I am all for reasonably intelligent and logical factors but we have to handle them in a reasonably intelligent and logical manner as well. My view is that it's essential to consider factors in groups.

The 'law of averages' has been decried time and time again, and it's pointed out that something cannot happen because something else has! If we are going to make statements of that kind they must be within certain conditions.

Something may have to happen, provided something else HAS, if certain selected conditions prevail. In certain conditions, the IF must mature!

Perhaps history not repeating itself can be the result of an individual factor, of which we are not aware. But a group's history is always repeating itself. Prophecies concerning groups can be very accurate.

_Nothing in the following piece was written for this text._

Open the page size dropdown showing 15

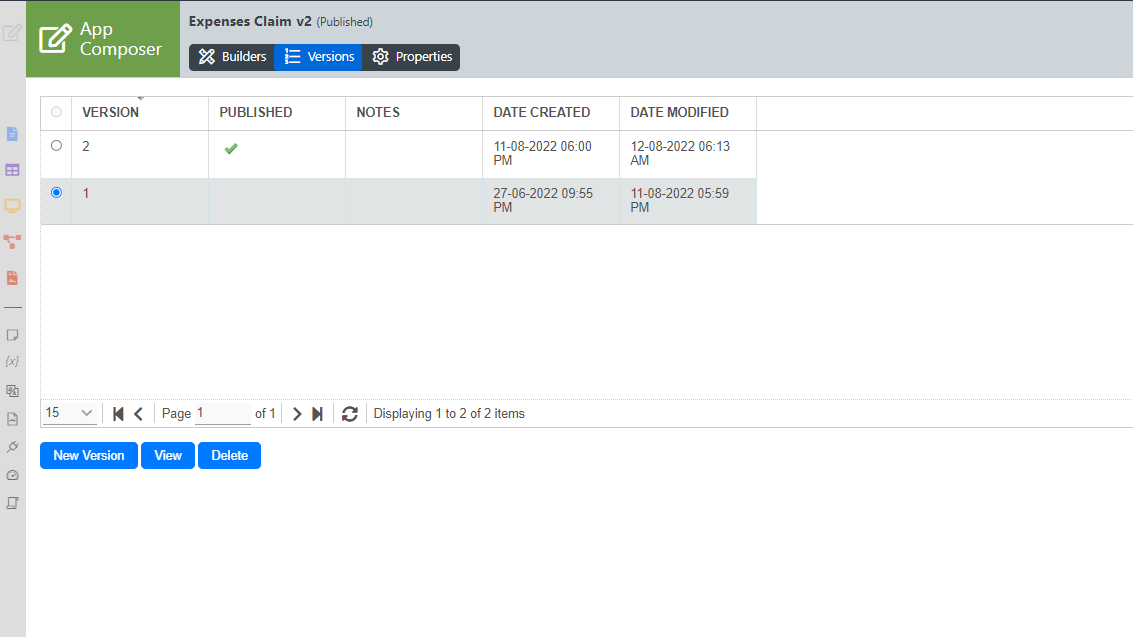click(x=70, y=413)
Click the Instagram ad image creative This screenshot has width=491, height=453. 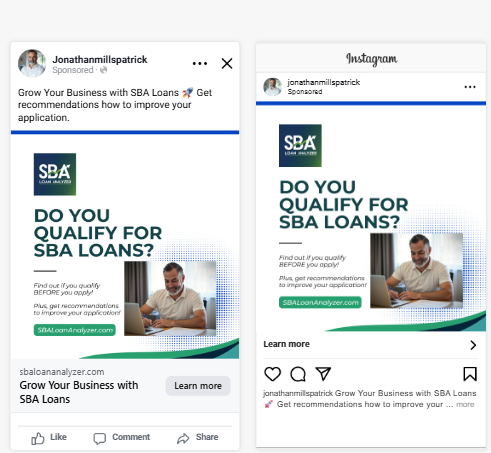point(371,217)
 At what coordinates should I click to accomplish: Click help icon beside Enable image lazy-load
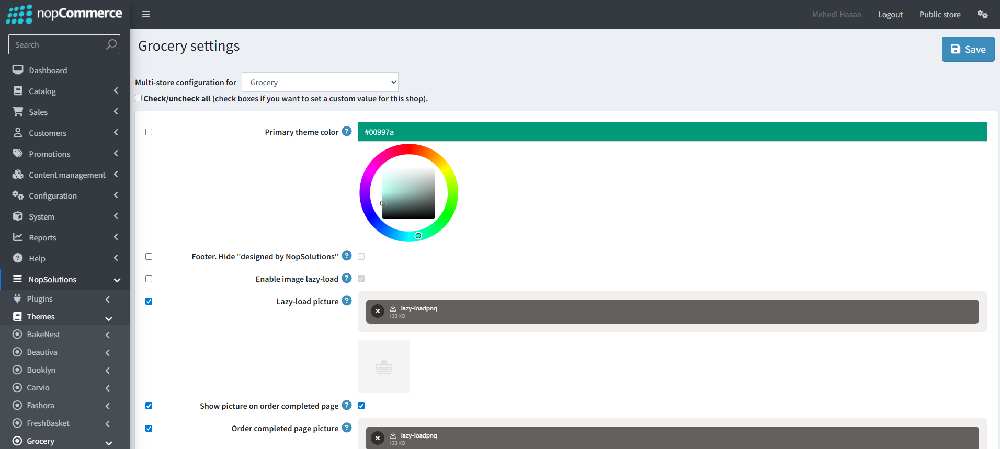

Given similar conditions, we may assume that the behaviour of a group will tend to repeat itself. It may concern a larger or smaller part of the group than it did last time, but the trend is almost always very apparent.

And there is always a sound reason for the trend, if we look closely enough.

Okay, why do favourites win about 30 per cent of races? And second favs account for 25 per cent? Favourites in wfa races may even have a higher percentage. These things are very consistent. They come about every season, pretty near the same. The figures are constant and that gives us a clue. If the figures are so constant, and if groups are so fond of repeating, cannot we stick to figures and groups?

There is, I believe, salvation in a group. A particular 2yo favourite will fail but will a group of 2yo favourites all fail? I do not think so.

The best newspaper expert of the lot can tip a loser and indeed often does but will a group of experts, whose selections vary all fail for a complete meeting? I don't think so.

What we must do, then, is to find a method of turning those group trends to our advantage in a given race, or races. We must ally the best of one group to the best of another. We may assume that while some may fail, all will not do so.

Suppose we deal first of all with numbers. We assume that it is possible for a sequence of three factors to have two possibilities each, so that the full permutation would be 2 x 2 x 2 = 8.

If the two possibilities are represented by ciphers 1 and 2, then the written out permutation would be as follows:

1 2 1 2 1 2 1 2
1 1 2 2 1 1 2 2
1 1 1 1 2 2 2 2

But if we can assume, on reasonable grounds, that the correct or desired combination will have BOTH a 1 and a 2 in it, then we can safely eliminate these:

111 and 222 as both are comprised of the same numbers. We are then left with only six combinations (211, 121, 221, 112, 212,122).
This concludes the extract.